Mistress Wilding by Rafael Sabatini

In the room above, Monmouth had sunk wearily into his chair upon hearing of the design there had been against his life. A deep, bitter melancholy enwrapped his spirit. Lord Grey’s first thoughts flew to the man he most disliked – the one man missing from those who had been bidden to accompany His Majesty, whose absence had already formed the subject of comment. Grey remembered this bearing before the council that same evening, and his undisguised resentment of the reproaches levelled against him.

“Where is Mr. Wilding?” he asked suddenly, his voice dominating the din of talk that filled the room. “Do we hold the explanation of his absence?”

Monmouth looked up quickly, his beautiful eyes ineffably sad, his weak mouth drooping at the corners. Wade turned to confront Grey.

“Your lordship does not suggest that Mr.

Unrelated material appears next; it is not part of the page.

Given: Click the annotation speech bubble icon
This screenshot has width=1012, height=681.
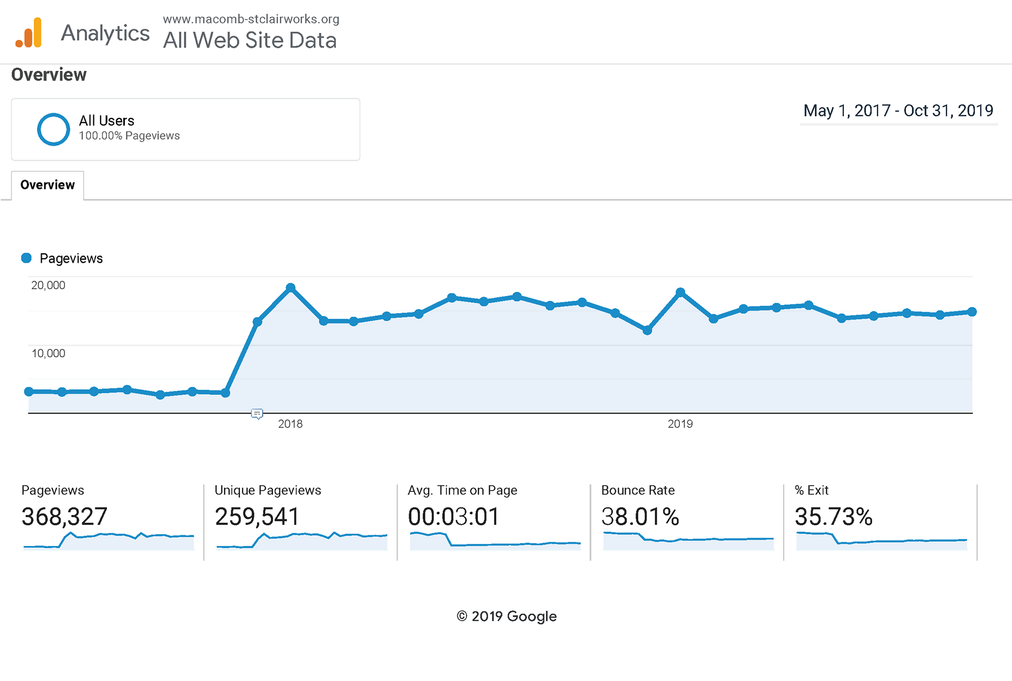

Wilding can have a hand in this?”

“Appearances would seem to point in that direction,” answered Grey, and in his wicked heart he almost hoped it might be so.

“Then appearances speak truth for once,” came a bitter, ringing voice. They turned, and there on the threshold stood Mr. Wilding. Unheard he had come upon them. He was bareheaded and carried his drawn sword. There was blood upon it, and there was blood on the lace that half concealed the hand that held it; otherwise – and saving that his shoes and stockings were sodden with the dew from the long grass in the orchard – he was as spotless as when he had left Ruth in Trenchard’s lodging; his face, too, was calm, save for the mocking smile with which he eyed Lord Grey.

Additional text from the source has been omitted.